In the planning meeting last month I was tasked with “adding some creepy stuff”. Lovely, easy! Right?

As is ever the case in a game such as Clockwork Empires, with as many complex systems interacting with as many other complex systems as we have here, it turns out that much of simply “adding some creepy stuff” consists of tracking down the creepy things we’ve previously made then testing and updating them so they play nicely with all the other new things (creepy or otherwise) we’ve made. Plus there are the back-end refactoring passes that have made certain things obsolete, left other threads hanging, and the usual additions of better systems to replace old bits that were a little rougher and/or hacky. So there’s cleaning up to do which not only makes things work better, but makes things work better with other things.
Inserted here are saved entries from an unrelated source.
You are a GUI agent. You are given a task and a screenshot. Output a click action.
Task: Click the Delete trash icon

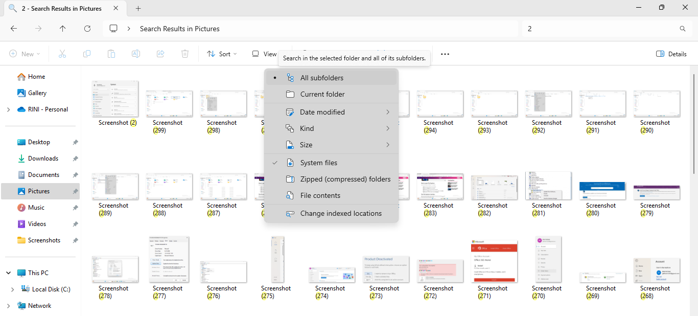point(185,54)

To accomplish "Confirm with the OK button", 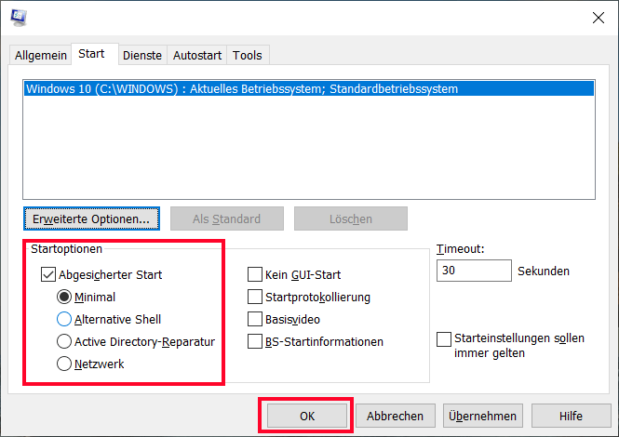I will pos(307,416).
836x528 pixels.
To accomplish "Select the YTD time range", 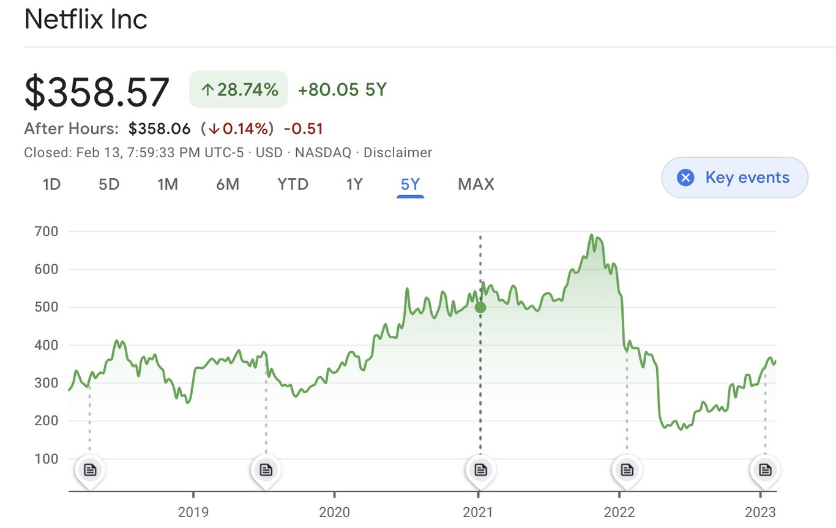I will coord(293,184).
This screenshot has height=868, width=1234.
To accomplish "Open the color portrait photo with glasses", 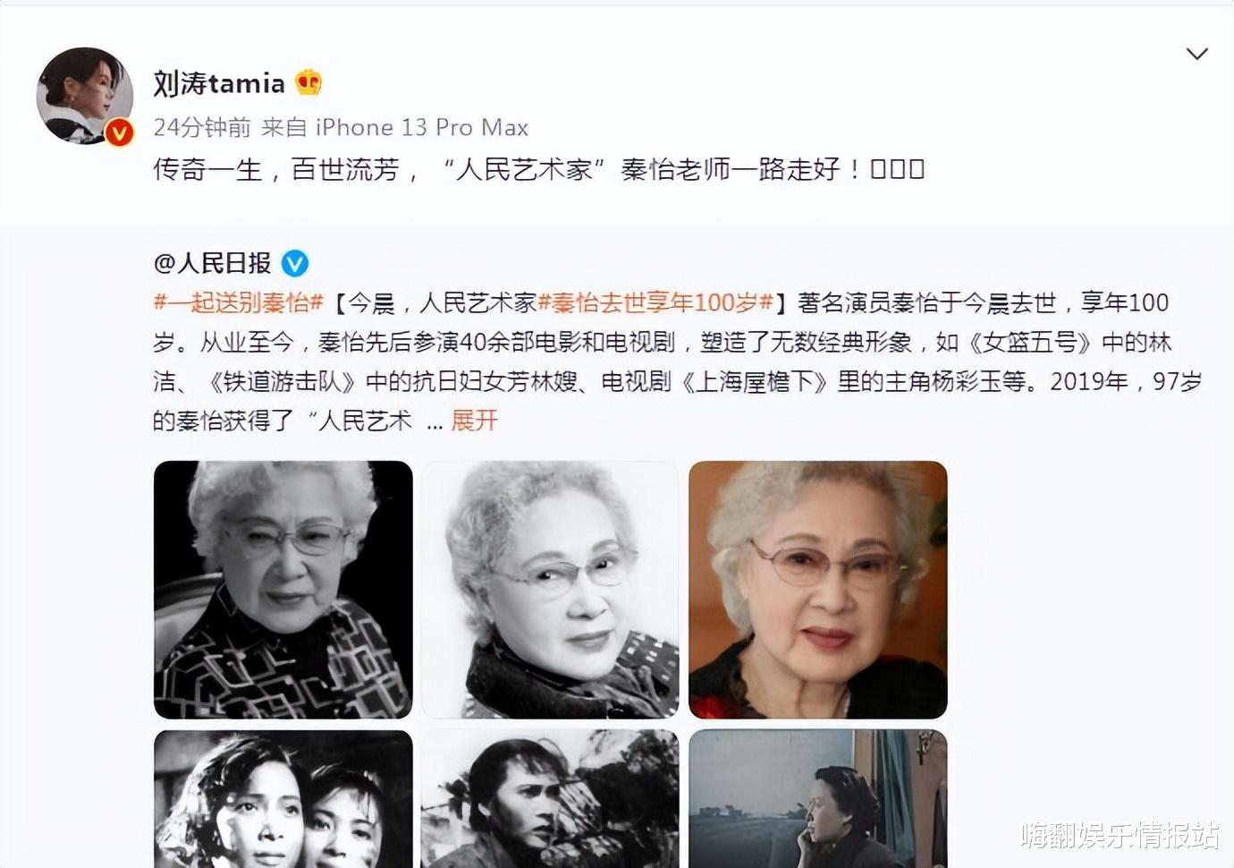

This explains how a subtask of my primary directive, “make sure all the eldritch transformations work”, turned into “review all cult-related actions and events” which turned into “overhaul every instance of madness in the game to work with both aforementioned items and with new madness visualization”. Then I found myself fulfilling the contingent requirement of “check every single job in the game and make sure it’s doing what it ought to be doing with what it should be doing it with, and split the 8000 line jobs definition file into smaller files”.

Adding some creepy stuff is not necessarily straightforward. Happily, that last paragraph describes what I did for the last major patch.

study_fishperson_corpse

“Blood, mostly.”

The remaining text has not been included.